COMPITI DA SVOLGERE
A) Nel testo su Ferdinando De Giorgi, l'allenatore dice che non chiamerà Giannelli subito dopo la Champions League. Spiega il motivo in una o due frasi.
B) Rispondi alle domande sul testo su Ferdinando De Giorgi.
(i) In quali anni la Generazione dei Fenomeni ha vinto i tre ori mondiali?
(ii) In quale università insegna De Giorgi?
(iii) Che titolo ha il libro scritto nel 2023 per Mondadori?
C) Riporta senza modifiche il passo del testo su Ferdinando De Giorgi da "È docente all’Università" a "Egoisti di squadra.".

Impossibile catalogare Ferdinando De Giorgi, per tutti Fefè, in una singola definizione. Il sorriso e la battuta sempre pronta sono tratti distintivi del carattere fin da quando era giocatore, palleggiatore della Generazione dei Fenomeni che ha fatto la storia della pallavolo con tre ori mondiali (1990,1994,1998). Da allenatore c’è una componente che forse emerge meno, perché lontana dai microfoni e dai riflettori. La concentrazione, la meticolosità, la rigidità su alcuni concetti. Viene definito un martello dai propri giocatori.

«Ho una mia idea solare della vita. Faccio battute perché adoro le persone positive, ironiche. Da giocatore mi prendevano in giro trasformando il soprannome Fefè in Tse-Tse, come la mosca fastidiosa, perché parlavo in continuazione. Da allenatore non sono eccessivamente rigido, però ci sono alcuni principi che devono essere rispettati e non transigo. In una squadra deve prevalere il senso di attenzione e rispetto verso gli altri».

È docente all’Università di Lecce in Teoria Tecnica e Didattica degli sport di squadra. Nel libro scritto nel 2023 per Mondadori ha scelto un titolo che all’apparenza risulta spiazzante: Egoisti di squadra.

Io lavoro per unire e far interagire un insieme di atleti talentuosi. L’egoismo è un atteggiamento positivo quando è sano, può essere una forza anche in una squadra. Non è da confondere con l’egocentrismo che è un comportamento totalmente diverso, brutto e controproducente

Il capitano della sua Italia è Simone Giannelli, un predestinato fin dall’esordio 17enne in serie A. È uno dei migliori palleggiatori del mondo, ha ottenuto una sfilza di premi individuali, ma ancora adesso a 28 anni guarda male chiunque osi definirlo un leader.

Il talento di Simone è pari allo spessore umano, al suo voler mettere al primo posto il gruppo. Lui giocherà con Perugia le Final Four di Champions League in Polonia dal 16 al 18 maggio mentre noi saremo già in ritiro a Cavalese. Mi ha detto: «Coach, io vi raggiungo il giorno dopo la Champions se vuole, sono a sua disposizione già dalla prima tappa di VNL». Ovviamente non lo chiamerò, deve fare qualche giorno di vacanza, il riposo è importante come recupero fisico. Ma quello di Giannelli è un messaggio importante, proprio perché arriva dal capitano. La sua disponibilità incondizionata per la maglia azzurra è sinonimo di amore, di orgoglio, di spinta verso tutti gli altri.

Trento ha appena conquistato lo scudetto in gara 4 contro Civitanova. Di Alessandro Michieletto, eletto MVP della finali della Superlega, sappiamo tutto, è una colonna della sua Italia. Il rendimento della stagione appena conclusa ha influenzato le sue convocazioni. Mi fa tre nomi?

DATI REGISTRATI
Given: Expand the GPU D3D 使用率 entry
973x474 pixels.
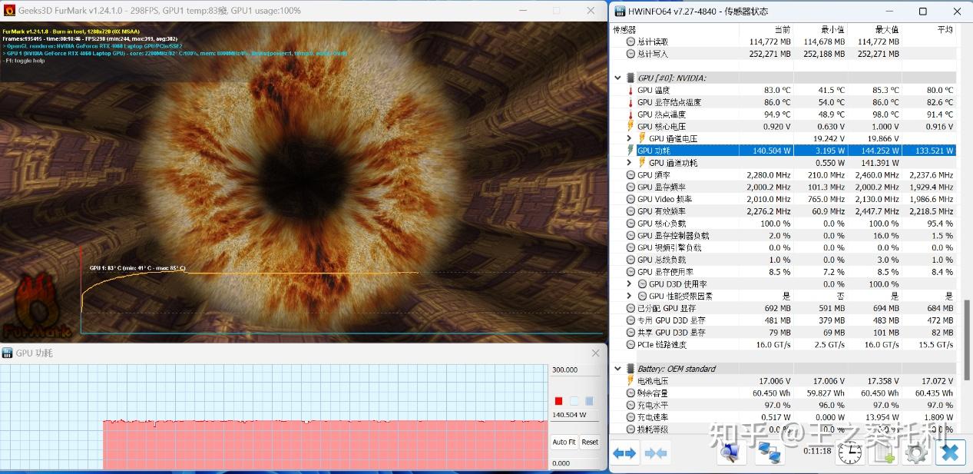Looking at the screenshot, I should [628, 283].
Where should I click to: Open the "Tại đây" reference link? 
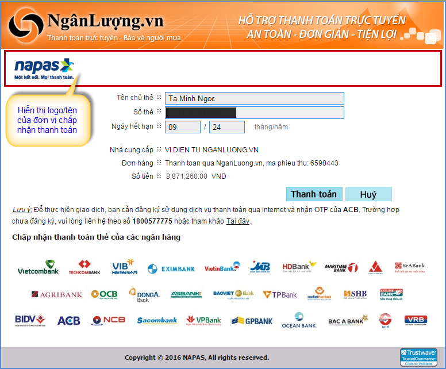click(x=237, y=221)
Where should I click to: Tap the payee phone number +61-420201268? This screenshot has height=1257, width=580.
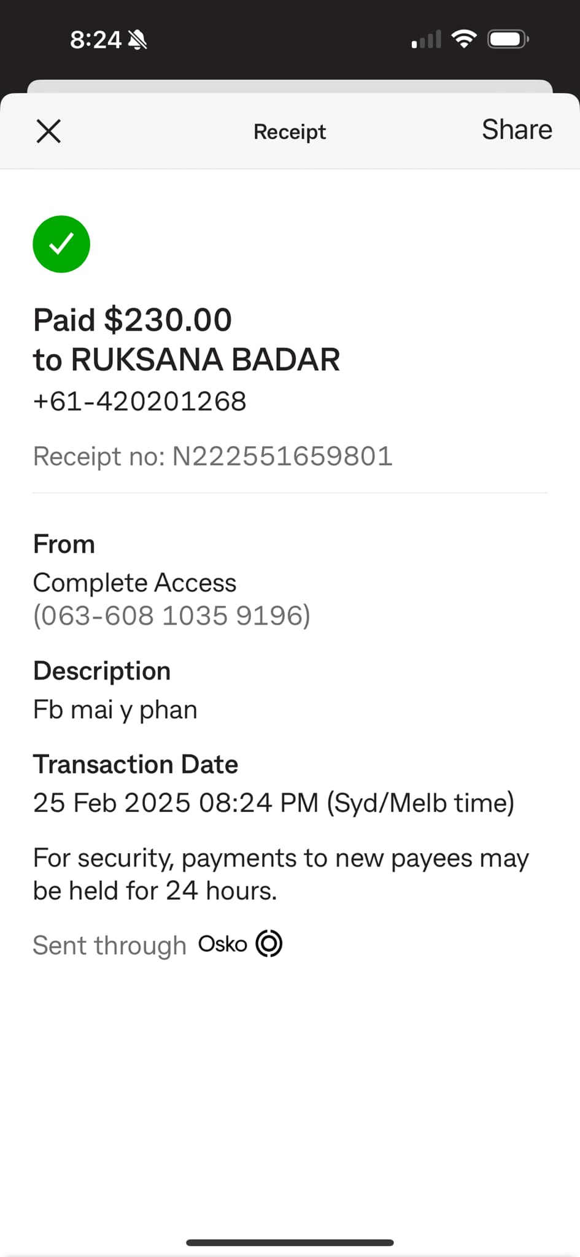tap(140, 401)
* * *
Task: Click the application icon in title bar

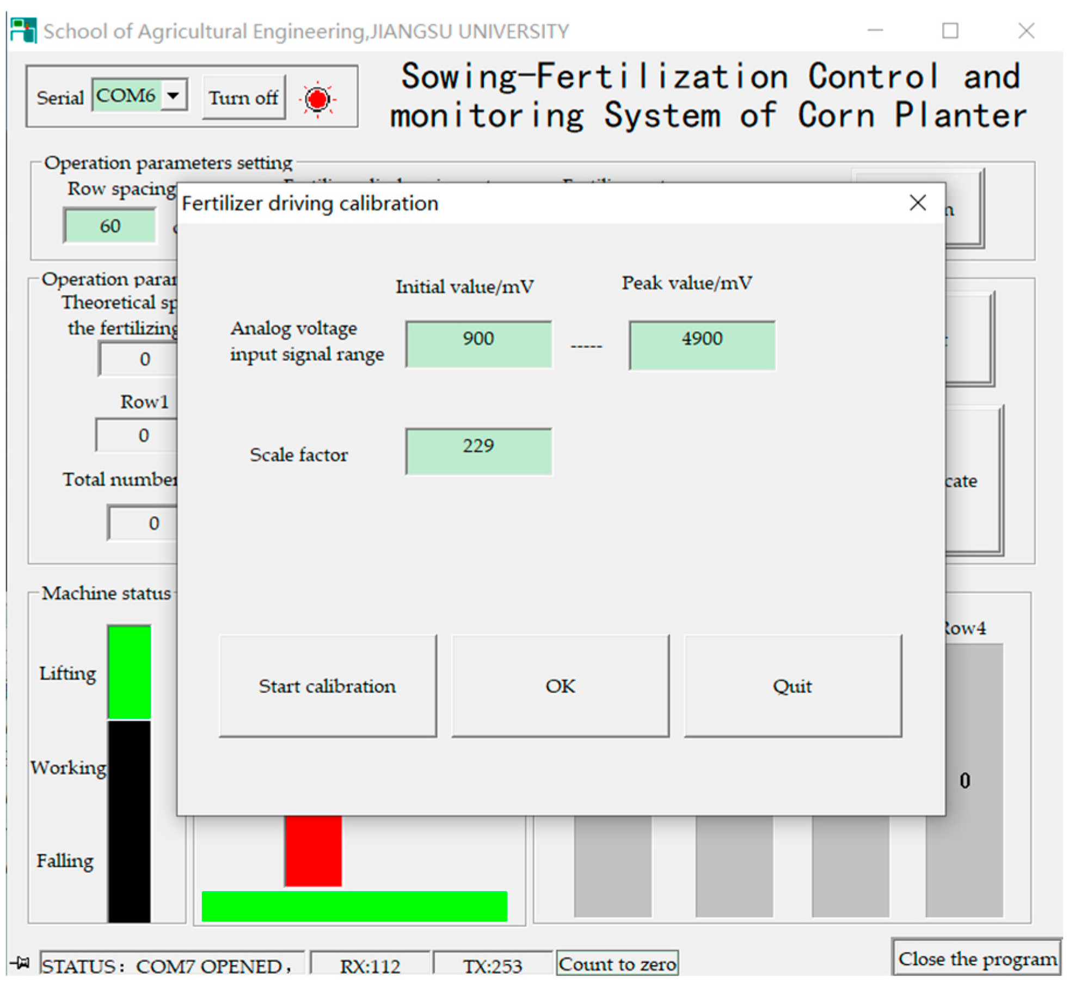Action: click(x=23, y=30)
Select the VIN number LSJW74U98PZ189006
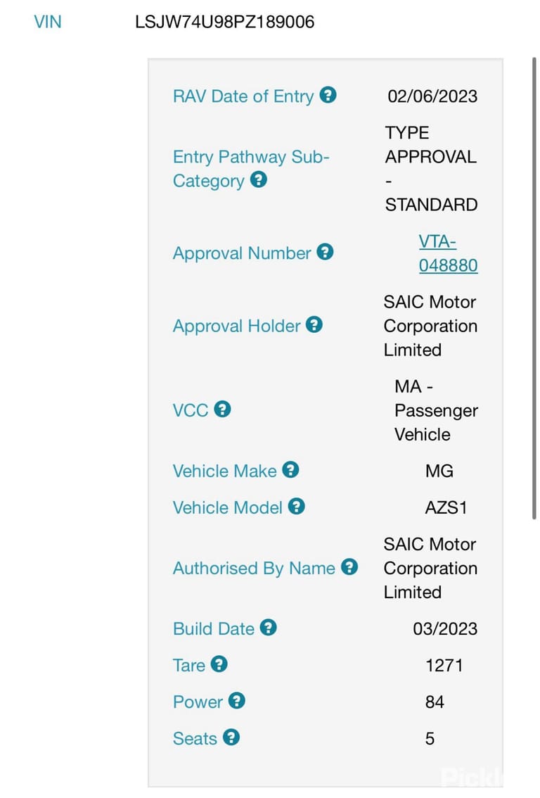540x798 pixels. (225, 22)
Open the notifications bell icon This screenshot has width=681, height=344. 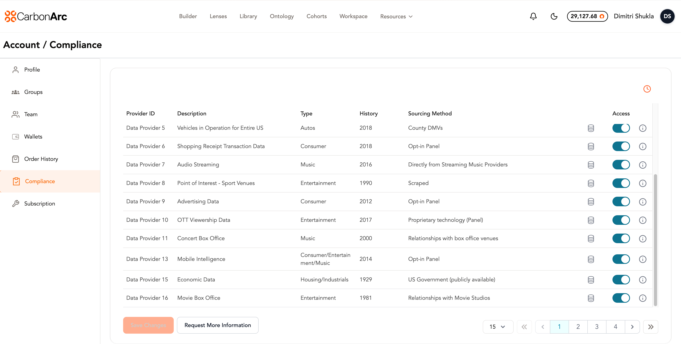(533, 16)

RISULTATI PER COMPITO
A) De Giorgi non chiamerà Giannelli perché il capitano deve fare qualche giorno di vacanza. Il riposo, spiega, è importante come recupero fisico.

B)
(i) Nel 1990, nel 1994 e nel 1998.
(ii) All'Università di Lecce.
(iii) Egoisti di squadra.

C)
È docente all’Università di Lecce in Teoria Tecnica e Didattica degli sport di squadra. Nel libro scritto nel 2023 per Mondadori ha scelto un titolo che all’apparenza risulta spiazzante: Egoisti di squadra.